Young men of color experience many obstacles to success in the United States. In particular, institutions throughout the educational pipeline struggle to enroll and graduate Black and Latino males at rates equal to their peers.
The second brief of ACE’s Center for Policy Research and Strategy’sViewpoints series aims to help educators and policymakers better understand the challenges these students face and give them tools to address those challenges. “The Texas Education Consortium for Male Students of Color: Cross-Sector Collaboration as a Model for Improving Educational Outcomes,” describes a promising initiative that leverages a statewide consortium of partners in Texas to increase awareness and collaboration, support program and policy development and showcase models of best practice to impact the experiences of boys and young men of color throughout the educational pipeline.

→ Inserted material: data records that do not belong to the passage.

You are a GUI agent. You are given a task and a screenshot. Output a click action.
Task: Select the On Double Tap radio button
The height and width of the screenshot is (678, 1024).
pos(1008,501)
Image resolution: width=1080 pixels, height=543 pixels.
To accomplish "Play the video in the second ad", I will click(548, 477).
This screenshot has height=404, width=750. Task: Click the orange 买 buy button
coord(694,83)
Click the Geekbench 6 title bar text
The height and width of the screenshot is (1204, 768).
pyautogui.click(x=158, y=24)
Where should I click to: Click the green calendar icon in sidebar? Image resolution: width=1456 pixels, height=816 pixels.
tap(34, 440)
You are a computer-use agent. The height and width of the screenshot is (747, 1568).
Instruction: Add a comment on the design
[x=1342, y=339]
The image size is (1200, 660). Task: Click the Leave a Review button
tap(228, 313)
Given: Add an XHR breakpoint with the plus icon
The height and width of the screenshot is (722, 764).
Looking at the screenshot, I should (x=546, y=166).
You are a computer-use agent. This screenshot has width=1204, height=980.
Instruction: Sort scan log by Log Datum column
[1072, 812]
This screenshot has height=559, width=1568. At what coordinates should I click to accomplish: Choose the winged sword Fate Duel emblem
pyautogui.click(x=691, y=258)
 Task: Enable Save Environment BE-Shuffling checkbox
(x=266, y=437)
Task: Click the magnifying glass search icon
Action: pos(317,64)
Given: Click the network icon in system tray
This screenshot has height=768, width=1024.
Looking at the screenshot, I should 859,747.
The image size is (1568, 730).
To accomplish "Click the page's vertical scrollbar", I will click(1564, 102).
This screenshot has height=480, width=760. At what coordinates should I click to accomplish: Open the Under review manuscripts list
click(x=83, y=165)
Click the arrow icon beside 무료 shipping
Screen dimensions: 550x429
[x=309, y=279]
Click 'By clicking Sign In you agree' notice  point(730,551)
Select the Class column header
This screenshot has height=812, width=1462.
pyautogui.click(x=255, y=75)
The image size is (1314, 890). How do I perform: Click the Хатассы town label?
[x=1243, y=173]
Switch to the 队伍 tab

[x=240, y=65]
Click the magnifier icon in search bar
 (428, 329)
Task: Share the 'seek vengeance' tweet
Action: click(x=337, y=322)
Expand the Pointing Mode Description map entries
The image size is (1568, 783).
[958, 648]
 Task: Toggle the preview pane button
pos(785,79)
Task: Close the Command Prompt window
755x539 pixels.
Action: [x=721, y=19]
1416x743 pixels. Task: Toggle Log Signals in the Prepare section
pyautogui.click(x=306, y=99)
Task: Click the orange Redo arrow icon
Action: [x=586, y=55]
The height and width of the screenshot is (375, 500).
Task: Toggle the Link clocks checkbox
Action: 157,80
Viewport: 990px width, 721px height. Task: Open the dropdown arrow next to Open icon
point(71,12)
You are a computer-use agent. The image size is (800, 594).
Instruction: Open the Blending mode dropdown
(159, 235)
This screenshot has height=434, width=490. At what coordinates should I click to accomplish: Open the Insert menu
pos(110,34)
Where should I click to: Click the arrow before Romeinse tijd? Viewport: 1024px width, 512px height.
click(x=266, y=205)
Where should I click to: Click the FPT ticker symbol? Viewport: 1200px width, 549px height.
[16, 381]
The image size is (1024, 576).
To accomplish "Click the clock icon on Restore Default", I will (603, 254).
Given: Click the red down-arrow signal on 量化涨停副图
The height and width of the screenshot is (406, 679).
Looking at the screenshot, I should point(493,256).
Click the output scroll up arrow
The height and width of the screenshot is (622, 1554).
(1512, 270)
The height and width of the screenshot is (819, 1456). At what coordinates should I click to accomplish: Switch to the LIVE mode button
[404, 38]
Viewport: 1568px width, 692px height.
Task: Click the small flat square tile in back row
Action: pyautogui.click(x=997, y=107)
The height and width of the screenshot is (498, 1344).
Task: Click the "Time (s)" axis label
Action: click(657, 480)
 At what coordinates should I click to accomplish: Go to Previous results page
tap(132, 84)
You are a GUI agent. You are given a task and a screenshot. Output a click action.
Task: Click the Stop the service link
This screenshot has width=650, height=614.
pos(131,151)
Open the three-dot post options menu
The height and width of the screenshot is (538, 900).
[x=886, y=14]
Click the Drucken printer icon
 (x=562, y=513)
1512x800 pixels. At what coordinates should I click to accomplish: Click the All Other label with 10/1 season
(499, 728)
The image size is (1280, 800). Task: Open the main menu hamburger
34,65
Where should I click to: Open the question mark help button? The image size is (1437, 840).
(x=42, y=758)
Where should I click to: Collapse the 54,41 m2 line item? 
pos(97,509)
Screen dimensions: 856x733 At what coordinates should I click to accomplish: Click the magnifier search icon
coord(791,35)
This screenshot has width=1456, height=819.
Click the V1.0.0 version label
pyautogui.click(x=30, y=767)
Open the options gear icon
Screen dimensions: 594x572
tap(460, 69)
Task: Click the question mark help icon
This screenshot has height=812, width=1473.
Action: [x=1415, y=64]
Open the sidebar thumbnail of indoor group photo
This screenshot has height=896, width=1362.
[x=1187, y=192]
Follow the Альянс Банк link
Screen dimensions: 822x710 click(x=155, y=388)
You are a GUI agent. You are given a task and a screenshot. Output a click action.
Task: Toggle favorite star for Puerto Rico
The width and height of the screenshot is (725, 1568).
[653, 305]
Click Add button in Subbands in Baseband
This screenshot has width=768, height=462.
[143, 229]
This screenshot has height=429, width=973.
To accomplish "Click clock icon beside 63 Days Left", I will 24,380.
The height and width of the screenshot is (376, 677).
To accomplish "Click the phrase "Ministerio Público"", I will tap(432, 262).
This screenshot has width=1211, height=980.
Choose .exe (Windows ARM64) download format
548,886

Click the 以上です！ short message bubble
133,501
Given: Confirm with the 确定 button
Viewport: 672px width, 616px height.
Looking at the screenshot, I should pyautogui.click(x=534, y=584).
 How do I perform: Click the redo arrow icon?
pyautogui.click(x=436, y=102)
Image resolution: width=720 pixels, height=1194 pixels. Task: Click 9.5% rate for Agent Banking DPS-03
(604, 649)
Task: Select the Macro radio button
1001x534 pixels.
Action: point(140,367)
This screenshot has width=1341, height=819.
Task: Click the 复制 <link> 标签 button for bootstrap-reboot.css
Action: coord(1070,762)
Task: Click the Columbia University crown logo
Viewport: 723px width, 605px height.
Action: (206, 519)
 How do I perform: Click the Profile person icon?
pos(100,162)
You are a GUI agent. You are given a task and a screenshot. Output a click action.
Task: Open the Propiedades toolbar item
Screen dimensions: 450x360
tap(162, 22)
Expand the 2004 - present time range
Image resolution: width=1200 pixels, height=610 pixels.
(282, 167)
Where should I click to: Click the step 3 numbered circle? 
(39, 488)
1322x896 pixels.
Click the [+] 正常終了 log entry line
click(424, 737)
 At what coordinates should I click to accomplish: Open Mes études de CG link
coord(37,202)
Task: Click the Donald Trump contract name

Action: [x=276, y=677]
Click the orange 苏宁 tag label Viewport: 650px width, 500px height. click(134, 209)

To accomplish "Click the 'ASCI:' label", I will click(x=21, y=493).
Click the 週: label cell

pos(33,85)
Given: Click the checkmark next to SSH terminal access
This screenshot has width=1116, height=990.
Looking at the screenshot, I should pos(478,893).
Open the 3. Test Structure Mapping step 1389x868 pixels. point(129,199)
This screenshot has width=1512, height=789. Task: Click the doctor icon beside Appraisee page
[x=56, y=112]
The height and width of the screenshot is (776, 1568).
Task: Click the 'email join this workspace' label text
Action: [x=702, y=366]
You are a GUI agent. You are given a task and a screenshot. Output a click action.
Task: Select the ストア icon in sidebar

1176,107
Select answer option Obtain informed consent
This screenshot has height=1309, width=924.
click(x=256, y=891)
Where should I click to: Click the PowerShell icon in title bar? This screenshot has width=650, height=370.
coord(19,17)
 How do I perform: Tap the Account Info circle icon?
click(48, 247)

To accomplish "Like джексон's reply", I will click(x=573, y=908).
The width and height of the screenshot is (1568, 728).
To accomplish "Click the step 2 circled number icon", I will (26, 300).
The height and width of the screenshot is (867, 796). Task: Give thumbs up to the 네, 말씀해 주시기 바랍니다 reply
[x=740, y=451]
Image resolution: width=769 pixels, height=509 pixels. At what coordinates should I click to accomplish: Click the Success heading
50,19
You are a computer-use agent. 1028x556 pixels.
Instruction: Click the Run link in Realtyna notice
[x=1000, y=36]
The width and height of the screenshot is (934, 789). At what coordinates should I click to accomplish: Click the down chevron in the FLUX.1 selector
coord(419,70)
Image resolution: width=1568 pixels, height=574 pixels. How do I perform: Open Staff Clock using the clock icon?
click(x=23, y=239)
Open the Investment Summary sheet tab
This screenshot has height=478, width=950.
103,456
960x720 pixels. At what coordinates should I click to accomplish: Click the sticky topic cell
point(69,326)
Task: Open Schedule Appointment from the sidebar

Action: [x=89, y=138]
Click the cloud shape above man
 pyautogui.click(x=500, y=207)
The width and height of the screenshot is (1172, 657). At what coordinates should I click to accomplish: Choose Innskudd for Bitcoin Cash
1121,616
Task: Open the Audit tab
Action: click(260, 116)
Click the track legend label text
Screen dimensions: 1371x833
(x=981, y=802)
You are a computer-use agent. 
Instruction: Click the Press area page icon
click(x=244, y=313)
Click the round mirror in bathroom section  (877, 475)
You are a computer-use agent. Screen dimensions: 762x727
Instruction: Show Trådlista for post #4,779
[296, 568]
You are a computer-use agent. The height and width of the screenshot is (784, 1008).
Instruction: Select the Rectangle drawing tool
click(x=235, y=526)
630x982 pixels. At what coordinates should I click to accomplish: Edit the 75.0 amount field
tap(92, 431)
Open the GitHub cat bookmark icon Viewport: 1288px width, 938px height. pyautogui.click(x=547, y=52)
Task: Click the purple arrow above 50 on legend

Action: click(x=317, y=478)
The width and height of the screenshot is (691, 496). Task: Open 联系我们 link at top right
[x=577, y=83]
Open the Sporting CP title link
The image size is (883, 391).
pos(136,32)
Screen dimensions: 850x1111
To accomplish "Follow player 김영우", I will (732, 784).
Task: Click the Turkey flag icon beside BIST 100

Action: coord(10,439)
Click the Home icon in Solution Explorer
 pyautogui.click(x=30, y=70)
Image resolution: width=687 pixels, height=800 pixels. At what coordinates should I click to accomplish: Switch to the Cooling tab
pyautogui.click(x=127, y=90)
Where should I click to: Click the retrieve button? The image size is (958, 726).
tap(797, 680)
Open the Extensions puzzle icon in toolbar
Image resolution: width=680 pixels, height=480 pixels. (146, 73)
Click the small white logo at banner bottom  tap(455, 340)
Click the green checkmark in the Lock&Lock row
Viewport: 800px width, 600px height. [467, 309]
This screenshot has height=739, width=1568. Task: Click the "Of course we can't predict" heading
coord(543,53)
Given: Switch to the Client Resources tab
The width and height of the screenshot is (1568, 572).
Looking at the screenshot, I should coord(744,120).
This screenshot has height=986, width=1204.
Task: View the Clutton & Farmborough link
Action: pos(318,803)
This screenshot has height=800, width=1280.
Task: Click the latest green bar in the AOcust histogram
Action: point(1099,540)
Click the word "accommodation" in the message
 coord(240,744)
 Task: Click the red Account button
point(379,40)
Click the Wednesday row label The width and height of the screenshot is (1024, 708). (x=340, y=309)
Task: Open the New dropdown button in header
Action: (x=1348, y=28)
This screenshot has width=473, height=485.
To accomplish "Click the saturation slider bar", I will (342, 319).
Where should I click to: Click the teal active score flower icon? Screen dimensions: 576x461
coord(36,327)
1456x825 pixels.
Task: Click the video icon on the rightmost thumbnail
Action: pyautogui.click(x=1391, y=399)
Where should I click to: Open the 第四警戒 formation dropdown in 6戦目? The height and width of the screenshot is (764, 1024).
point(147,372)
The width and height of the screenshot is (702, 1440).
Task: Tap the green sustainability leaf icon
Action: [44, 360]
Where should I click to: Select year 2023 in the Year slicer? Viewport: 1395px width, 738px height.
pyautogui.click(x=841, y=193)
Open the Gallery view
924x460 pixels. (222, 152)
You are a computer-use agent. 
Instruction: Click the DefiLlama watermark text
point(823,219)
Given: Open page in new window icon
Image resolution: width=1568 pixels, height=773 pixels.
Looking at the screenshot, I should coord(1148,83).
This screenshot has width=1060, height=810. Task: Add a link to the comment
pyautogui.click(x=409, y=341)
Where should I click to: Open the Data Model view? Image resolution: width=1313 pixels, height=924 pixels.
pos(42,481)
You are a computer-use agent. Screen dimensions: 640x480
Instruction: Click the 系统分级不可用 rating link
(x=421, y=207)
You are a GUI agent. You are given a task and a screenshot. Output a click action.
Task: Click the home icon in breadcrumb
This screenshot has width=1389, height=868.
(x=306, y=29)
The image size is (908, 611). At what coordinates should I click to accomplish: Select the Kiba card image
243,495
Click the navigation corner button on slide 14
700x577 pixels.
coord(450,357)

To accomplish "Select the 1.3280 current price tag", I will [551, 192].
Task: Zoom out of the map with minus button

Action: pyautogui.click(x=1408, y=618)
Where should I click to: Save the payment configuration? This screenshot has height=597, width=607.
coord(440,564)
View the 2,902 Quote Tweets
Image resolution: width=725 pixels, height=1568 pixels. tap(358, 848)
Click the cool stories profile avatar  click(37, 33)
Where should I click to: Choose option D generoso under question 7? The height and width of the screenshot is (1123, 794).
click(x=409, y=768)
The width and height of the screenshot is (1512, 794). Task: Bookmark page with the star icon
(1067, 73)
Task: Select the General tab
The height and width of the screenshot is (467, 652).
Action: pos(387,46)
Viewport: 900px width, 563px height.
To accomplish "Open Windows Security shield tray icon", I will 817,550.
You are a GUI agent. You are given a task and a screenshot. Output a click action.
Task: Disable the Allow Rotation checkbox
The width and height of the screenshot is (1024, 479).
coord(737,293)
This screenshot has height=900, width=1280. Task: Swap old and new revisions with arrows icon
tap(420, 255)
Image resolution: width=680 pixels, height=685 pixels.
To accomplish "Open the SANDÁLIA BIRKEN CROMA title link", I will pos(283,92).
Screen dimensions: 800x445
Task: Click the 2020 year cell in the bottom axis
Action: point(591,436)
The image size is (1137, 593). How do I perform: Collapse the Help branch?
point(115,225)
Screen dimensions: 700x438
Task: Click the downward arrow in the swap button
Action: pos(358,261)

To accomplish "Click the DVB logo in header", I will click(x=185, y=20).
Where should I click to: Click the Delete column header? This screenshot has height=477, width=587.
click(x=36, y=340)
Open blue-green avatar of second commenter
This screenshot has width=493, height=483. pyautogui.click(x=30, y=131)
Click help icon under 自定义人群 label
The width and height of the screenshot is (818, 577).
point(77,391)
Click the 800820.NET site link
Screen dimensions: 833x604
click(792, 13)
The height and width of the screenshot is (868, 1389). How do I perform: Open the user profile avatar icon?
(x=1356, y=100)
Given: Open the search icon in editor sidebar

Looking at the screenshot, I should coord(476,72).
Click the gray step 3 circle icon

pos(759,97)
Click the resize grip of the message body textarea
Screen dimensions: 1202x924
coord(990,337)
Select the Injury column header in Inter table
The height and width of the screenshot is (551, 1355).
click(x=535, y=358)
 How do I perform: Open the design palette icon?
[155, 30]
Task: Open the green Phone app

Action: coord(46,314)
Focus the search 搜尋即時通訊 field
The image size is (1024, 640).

Authors Victor Sáenz, of The University of Texas at Austin (UT), and Luis Ponjuán, of Texas A&M University, provide a “Blueprint for Action,” with key principles for action steps that educators and leaders can take to support Black and Latino men in postsecondary institutions. The blueprint addresses three main components for creating and sustaining programs for male students of color:
- Planning and development
- Resource development and sustainability
- Outreach and communication
The consortium represents a strategic research partnership between the two state flagship institutions—UT and Texas A&M—along with school districts, community colleges and four-year institutions across the state.
Some key findings of the Consortium’s research also include:
- Awareness of challenges for male students of color is limited: Because institutions are often focused on a larger narrative of overall student success, they may also be less focused on specific groups of students, such as males of color with more complex profiles.
- Institutional commitment exists, but mostly in silos: There are many champions and institutional agents for male students of color at postsecondary institutions, but many exist in institutional silos and they rarely collaborate across the institutions.
- Students want more faculty and staff diversity: Male students of color strongly believe that their respective institutions need to have a deeper commitment to recruiting and retaining faculty members and administrators from communities of color.
To read the full report, click here.
The findings from this research will be also be highlighted in a session March 14 at ACE2016, ACE’s 98th Annual Meeting in San Francisco, “Evidence-based Practices for Enhancing the Success of Males of Color.”